## Exercise description
Go through the following data and transcribe exactly the stretch of lines from the one holding "You are a computer-use agent. This" to the one holding "is (630, 1200).", both included.
[[ Study material, beginning ]]
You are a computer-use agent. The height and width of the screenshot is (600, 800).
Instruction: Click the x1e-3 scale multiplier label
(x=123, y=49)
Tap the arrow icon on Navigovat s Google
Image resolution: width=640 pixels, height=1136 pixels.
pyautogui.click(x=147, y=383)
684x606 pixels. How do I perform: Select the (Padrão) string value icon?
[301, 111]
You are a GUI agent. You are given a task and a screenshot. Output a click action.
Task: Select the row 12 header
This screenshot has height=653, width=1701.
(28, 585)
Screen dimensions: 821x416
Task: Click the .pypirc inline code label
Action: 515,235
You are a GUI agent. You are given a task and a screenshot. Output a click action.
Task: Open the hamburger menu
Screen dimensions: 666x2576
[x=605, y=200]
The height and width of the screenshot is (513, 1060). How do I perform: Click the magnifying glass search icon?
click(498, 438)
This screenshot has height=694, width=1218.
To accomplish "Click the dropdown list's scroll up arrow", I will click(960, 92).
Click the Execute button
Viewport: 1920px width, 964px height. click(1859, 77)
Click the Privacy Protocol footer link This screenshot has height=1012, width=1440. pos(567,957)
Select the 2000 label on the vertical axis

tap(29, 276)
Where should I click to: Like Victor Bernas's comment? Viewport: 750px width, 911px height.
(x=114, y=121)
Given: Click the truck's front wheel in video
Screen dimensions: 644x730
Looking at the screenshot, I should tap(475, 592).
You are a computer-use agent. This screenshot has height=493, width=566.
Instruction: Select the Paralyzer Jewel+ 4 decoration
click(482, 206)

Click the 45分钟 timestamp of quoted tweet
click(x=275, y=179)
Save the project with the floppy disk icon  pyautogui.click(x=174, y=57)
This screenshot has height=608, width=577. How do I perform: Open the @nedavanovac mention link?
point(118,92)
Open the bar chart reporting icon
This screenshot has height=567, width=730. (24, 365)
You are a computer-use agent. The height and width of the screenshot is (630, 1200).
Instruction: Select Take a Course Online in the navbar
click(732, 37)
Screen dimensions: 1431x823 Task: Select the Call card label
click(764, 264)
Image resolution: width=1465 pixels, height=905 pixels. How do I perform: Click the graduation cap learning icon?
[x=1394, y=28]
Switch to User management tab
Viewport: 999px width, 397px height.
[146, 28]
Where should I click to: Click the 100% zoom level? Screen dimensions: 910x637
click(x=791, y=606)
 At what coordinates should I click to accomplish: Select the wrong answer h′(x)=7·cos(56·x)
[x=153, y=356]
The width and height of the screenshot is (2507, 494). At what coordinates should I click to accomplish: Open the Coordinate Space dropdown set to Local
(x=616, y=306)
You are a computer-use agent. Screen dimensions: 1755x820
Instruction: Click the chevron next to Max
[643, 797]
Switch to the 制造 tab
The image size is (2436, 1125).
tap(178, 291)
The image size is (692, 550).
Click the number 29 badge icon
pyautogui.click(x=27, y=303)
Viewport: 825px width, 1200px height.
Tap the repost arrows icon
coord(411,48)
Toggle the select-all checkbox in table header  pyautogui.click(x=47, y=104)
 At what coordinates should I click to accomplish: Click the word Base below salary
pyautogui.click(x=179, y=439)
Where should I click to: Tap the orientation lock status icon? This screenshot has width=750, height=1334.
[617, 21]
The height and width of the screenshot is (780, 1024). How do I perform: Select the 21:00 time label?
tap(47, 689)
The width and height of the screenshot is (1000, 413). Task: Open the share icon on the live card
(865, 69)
[[ Study material, end ]]
## Exercise response
You are a computer-use agent. This screenshot has height=493, width=566.
Instruction: Select the Paralyzer Jewel+ 4 decoration
click(482, 206)

Click the 45分钟 timestamp of quoted tweet
click(x=275, y=179)
Save the project with the floppy disk icon  pyautogui.click(x=174, y=57)
This screenshot has height=608, width=577. How do I perform: Open the @nedavanovac mention link?
point(118,92)
Open the bar chart reporting icon
This screenshot has height=567, width=730. (24, 365)
You are a computer-use agent. The height and width of the screenshot is (630, 1200).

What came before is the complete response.